::: Excerpted data
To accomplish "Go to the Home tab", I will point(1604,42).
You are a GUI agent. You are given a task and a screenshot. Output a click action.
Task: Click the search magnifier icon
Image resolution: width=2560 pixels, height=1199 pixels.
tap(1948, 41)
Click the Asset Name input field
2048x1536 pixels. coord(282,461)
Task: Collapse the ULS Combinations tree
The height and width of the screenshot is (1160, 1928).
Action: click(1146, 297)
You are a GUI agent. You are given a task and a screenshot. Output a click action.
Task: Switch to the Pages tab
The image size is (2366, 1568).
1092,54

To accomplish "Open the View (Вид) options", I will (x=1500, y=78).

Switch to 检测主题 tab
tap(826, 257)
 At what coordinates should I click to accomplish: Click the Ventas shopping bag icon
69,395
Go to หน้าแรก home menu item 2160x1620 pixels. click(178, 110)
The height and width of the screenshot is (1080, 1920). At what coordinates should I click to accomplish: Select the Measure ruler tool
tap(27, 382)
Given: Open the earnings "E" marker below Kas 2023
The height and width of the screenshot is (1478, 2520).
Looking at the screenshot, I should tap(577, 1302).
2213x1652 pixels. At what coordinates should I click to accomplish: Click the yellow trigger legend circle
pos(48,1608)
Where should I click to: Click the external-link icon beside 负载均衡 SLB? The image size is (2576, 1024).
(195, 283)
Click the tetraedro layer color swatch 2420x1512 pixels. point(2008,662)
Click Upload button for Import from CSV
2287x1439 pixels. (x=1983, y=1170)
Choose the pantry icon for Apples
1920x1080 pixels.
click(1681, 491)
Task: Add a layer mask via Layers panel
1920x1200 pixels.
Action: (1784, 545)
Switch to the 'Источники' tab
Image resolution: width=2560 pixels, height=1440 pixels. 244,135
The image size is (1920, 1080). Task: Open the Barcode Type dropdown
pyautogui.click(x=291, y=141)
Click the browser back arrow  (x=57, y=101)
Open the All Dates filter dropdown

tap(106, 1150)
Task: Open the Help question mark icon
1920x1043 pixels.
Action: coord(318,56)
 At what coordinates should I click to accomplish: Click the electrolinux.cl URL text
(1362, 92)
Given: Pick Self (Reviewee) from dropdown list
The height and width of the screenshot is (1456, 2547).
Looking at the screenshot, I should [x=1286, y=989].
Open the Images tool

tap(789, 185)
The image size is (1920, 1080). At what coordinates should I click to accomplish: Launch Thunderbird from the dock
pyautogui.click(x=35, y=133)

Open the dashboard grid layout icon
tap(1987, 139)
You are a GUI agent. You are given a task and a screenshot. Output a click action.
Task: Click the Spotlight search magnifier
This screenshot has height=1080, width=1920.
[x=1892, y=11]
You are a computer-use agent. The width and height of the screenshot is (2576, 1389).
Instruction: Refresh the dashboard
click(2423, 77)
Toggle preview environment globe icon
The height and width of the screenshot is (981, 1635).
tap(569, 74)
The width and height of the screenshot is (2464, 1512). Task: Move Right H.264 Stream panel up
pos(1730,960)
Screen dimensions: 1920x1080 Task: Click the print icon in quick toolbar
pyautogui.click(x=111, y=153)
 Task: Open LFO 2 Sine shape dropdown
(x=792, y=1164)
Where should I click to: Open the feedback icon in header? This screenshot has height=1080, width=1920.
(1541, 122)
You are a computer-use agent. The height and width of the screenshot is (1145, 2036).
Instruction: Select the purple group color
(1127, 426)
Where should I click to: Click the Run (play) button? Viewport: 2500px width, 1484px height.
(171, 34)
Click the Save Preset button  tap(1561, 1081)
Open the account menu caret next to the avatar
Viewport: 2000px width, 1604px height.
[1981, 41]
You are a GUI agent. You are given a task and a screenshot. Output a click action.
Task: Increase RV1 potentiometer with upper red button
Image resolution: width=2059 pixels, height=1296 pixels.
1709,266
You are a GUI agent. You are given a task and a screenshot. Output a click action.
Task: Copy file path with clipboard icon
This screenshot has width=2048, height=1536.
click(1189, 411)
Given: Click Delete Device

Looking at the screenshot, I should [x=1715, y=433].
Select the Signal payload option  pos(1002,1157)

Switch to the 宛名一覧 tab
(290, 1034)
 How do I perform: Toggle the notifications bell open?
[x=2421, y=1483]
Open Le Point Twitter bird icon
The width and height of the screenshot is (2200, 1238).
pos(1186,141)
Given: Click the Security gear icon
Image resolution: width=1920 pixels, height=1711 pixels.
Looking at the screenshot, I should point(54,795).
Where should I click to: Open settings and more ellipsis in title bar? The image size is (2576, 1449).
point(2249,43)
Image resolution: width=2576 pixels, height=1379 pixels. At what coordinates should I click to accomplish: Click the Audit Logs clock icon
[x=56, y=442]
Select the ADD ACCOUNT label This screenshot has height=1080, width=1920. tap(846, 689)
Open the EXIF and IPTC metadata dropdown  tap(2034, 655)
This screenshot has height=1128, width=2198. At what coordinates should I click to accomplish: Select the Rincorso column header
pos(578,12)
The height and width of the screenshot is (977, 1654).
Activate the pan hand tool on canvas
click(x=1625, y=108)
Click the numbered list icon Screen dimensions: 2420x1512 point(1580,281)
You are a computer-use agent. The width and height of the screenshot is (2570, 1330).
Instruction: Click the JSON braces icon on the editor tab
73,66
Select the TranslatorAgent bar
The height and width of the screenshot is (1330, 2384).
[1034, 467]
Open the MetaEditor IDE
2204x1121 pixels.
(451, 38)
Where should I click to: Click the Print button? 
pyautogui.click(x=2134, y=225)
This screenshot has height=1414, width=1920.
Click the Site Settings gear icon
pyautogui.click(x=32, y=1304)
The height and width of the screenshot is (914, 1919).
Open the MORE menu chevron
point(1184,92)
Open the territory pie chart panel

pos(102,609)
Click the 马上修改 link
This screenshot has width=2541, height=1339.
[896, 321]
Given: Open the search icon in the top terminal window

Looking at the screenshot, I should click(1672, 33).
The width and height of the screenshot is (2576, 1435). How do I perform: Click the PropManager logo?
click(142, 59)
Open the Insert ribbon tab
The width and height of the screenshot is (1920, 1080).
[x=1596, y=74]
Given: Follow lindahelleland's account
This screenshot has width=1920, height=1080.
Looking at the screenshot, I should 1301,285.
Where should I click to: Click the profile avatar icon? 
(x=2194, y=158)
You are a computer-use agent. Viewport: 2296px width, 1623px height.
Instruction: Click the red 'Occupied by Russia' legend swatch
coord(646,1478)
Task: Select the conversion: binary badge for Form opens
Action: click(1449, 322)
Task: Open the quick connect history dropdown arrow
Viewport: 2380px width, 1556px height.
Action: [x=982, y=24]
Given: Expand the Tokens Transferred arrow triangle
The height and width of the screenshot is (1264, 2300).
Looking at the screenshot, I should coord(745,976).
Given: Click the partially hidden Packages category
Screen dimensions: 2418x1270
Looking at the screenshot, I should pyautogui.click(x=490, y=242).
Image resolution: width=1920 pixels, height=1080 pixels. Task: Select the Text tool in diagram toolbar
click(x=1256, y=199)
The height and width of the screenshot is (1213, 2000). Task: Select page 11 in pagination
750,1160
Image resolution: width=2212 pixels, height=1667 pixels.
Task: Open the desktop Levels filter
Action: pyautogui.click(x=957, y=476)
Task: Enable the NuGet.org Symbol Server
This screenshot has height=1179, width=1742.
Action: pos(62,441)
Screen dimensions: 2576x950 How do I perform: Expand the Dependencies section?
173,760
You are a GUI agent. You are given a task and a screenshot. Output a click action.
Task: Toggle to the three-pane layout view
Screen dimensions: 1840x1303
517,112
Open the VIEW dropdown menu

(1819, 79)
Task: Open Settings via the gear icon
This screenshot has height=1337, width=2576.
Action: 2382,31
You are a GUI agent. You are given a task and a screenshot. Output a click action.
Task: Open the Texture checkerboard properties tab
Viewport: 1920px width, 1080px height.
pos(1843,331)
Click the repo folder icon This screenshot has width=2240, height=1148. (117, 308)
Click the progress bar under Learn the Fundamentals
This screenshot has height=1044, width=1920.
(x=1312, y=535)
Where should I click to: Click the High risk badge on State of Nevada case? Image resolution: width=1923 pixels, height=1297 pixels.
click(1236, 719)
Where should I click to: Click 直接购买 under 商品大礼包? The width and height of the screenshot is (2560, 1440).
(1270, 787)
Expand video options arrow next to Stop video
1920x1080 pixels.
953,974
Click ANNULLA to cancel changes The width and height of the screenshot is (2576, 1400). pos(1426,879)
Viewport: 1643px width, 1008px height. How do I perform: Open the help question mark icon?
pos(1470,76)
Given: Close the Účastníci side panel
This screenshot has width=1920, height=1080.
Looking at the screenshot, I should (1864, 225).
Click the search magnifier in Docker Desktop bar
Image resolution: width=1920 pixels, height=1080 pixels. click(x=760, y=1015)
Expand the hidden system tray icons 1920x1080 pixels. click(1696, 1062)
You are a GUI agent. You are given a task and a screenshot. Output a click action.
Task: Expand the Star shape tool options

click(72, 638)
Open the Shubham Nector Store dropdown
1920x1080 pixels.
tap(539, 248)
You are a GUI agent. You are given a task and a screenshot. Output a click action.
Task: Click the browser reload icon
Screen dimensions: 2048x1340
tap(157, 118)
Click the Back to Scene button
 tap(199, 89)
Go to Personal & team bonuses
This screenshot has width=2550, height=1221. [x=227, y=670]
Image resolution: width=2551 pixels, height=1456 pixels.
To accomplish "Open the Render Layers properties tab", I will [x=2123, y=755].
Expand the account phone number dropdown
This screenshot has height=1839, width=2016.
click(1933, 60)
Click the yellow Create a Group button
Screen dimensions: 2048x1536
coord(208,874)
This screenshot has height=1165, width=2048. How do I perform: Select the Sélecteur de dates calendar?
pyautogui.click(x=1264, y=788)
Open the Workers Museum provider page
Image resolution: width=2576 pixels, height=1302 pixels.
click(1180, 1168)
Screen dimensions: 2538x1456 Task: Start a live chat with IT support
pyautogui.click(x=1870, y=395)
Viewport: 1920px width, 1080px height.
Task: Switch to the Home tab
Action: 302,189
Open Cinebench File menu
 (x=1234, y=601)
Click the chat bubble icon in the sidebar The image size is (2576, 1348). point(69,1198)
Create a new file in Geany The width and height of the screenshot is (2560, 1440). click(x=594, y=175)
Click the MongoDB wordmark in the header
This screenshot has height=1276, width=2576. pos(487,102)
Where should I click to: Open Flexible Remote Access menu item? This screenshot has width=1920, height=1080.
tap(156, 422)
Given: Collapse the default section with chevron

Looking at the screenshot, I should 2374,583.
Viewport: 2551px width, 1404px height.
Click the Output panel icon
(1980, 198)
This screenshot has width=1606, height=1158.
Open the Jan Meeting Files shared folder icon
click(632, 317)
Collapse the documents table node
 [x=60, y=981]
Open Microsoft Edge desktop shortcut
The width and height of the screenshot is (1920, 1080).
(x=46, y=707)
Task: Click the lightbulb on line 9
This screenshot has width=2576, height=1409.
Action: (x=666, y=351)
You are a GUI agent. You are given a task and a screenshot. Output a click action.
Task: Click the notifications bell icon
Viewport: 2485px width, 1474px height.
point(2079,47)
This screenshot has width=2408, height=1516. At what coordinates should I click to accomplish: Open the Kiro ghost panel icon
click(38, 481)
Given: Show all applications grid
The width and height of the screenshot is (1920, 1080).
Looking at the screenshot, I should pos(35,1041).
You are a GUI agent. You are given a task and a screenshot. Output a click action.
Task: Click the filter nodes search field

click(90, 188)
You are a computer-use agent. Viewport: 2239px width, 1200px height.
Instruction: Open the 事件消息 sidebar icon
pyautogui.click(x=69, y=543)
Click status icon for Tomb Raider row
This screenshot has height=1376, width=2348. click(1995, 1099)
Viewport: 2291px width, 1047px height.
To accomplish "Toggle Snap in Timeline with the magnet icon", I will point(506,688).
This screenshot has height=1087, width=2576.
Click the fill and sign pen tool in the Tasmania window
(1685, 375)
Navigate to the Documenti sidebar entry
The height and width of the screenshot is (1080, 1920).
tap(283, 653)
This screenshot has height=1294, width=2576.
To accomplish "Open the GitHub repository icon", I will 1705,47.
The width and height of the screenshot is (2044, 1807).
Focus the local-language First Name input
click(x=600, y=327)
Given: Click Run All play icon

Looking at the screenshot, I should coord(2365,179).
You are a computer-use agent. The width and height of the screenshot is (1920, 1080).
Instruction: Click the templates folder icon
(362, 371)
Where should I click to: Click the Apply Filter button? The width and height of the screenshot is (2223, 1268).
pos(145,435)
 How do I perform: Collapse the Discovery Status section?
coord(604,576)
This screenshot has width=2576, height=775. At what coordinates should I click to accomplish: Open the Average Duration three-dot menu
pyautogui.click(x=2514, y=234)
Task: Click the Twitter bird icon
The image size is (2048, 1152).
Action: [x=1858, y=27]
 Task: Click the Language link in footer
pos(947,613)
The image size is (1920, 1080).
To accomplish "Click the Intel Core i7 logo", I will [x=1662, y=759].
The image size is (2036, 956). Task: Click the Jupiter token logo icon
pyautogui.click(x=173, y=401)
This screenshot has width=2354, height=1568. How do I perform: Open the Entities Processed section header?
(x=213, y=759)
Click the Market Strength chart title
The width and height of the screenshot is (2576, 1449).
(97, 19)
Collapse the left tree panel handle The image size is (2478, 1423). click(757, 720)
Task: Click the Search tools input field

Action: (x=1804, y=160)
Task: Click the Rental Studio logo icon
::::::
Assignment:
Every line containing the string "properties" in the entries should be counted; give the resulting number and nothing else.

Solution to the exercise:
2